## EXERCISE REQUIREMENTS
Quote exactly the lines running from the line with "Task: Click the terminal tab icon" to the end of the entries, including both, and nothing else.

## EXERCISE INPUT
=== Section Start ===

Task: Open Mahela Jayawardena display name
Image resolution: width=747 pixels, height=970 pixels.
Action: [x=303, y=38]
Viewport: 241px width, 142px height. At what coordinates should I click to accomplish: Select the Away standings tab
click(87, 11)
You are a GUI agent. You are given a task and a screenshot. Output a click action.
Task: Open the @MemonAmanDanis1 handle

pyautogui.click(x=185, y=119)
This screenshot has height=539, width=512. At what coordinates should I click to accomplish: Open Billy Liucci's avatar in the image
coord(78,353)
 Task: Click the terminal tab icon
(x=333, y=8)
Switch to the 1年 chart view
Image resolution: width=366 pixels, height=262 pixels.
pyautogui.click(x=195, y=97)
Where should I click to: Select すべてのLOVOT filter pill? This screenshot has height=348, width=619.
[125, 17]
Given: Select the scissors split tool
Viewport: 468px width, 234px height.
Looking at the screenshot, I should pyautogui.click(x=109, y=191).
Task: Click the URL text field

=== Section End ===

## EXERCISE ANSWER
 Task: Click the terminal tab icon
(x=333, y=8)
Switch to the 1年 chart view
Image resolution: width=366 pixels, height=262 pixels.
pyautogui.click(x=195, y=97)
Where should I click to: Select すべてのLOVOT filter pill? This screenshot has height=348, width=619.
[125, 17]
Given: Select the scissors split tool
Viewport: 468px width, 234px height.
Looking at the screenshot, I should pyautogui.click(x=109, y=191).
Task: Click the URL text field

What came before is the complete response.